== TEXT SHOWN ==
***

SECURITIES AND EXCHANGE COMMISSION

 

Washington, D.C. 20549

 

FORM 8-K

 

CURRENT REPORT

 

Pursuant to Section 13 OR 15(d) of

 

The Securities Exchange Act of 1934

 

Date of Report (Date of earliest event reported) August 30, 2013

 

 

 

CYCLONE POWER TECHNOLOGIES, INC.
(Exact name of registrant as specified in its charter)

 

         

Florida
(State or other jurisdiction
of incorporation)

 

000-54449
(Commission File Number)

 

26-0519058
(IRS Employer
Identification No.)

 

 

 

601 NE 26th Court, Pompano Beach, Florida
(Address of principal executive offices)

 

33064
(Zip Code)

 

 

 

Registrant’s telephone number, including area code: (954) 943-8721

 

Not Applicable
(Former name or former address, if changed since last report)

 

 

 

Check the appropriate box below if the Form 8-K filing is intended to simultaneously satisfy the filing obligation of the registrant under any of the following provisions (see General Instruction A.2. below):

 

Written communications pursuant to Rule 425 under the Securities Act (17 CFR 230.425)

Soliciting material pursuant to Rule 14a-12 under the Exchange Act (17 CFR 240.14a-12)

Pre-commencement communications pursuant to Rule 14d-2(b) under the Exchange Act (17 CFR 240.14d-2(b))

Pre-commencement communications pursuant to Rule 13e-4(c) under the Exchange Act (17 CFR 240.13e-4(c))

 

 

 
 

 

 

ITEM 1.01      Entry into a Material Definitive Agreement

 

On August 30, 2013 (the “Closing Date”) Cyclone Power Technologies, Inc. (the “Company”) closed a securities purchase agreement (the “Purchase Agreement”) with TCA Global Credit Master Fund, LP, a Cayman Islands limited partnership (“TCA”). Pursuant to the terms of the Purchase Agreement, TCA shall purchase from the Company up to $2,000,000 of senior secured redeemable debentures (the “Debentures”) over the following 12 months.

 

As of the Closing Date, TCA purchased a Debenture in the amount of $400,000 which bears simple interest at 12% per annum plus a 6% redemption premium, and matures in 12 months. Ten equal monthly interest and principal payments will commence in December 2013 with only interest due prior to then. The Debenture is not convertible into common stock unless the Company is in Default. There is no pre-payment penalty associated with the Debenture.

 

The Company’s obligations to TCA under the Debentures are secured by a security agreement granting TCA an unconditional and continuing first priority security interest in the Company’s assets (the “Security Agreement”) and a separate security agreement and guaranty (the “Guaranty Agreement”) signed by the Company’s two subsidiaries, Cyclone-WHE LLC and Cyclone Performance LLC (the “Subsidiaries”).

***

== WORK TO COMPLETE ==
a: What annual rate of simple interest does the $400,000 Debenture in the Form 8-K filing bear?
b: Transcribe the Form 8-K filing, starting at "On August 30, 2013" and ending at "with the Debenture.".
c: Pick up the Form 8-K filing after its final sentence and write what follows.
The material that comes next plays no part here.

== GIVEN INFORMATION ==
***

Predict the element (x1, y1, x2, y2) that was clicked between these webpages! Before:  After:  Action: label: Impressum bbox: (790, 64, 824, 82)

***

== THE REPLIES ==
a: 12% per annum.

b:
On August 30, 2013 (the “Closing Date”) Cyclone Power Technologies, Inc. (the “Company”) closed a securities purchase agreement (the “Purchase Agreement”) with TCA Global Credit Master Fund, LP, a Cayman Islands limited partnership (“TCA”). Pursuant to the terms of the Purchase Agreement, TCA shall purchase from the Company up to $2,000,000 of senior secured redeemable debentures (the “Debentures”) over the following 12 months.

 

As of the Closing Date, TCA purchased a Debenture in the amount of $400,000 which bears simple interest at 12% per annum plus a 6% redemption premium, and matures in 12 months. Ten equal monthly interest and principal payments will commence in December 2013 with only interest due prior to then. The Debenture is not convertible into common stock unless the Company is in Default. There is no pre-payment penalty associated with the Debenture.

c:
Under the Purchase Agreement, as consideration for advisory services provided by TCA to the Company prior to the Closing Date, the Company has paid to TCA a fee of $100,000 in shares of restricted common stock. Additionally, TCA or its associates have received certain other legal, diligence and commitment fees pursuant to the Purchase Agreement.

 

The descriptions of the Purchase Agreement, the Debenture, the Security Agreements and the Guaranty Agreement set forth above are qualified in their entirety by reference to the full text of each such agreement, provided as Exhibits hereto.

 

ITEM 2.03      Creation of Direct Financial Obligation.

 

The information set forth under Item 1.01 of this Form 8-K is incorporated herein by reference

 

ITEM 3.02      Unregistered Sales of Equity Securities

 

The information set forth under Item 1.01 of this Form 8-K is incorporated herein by reference.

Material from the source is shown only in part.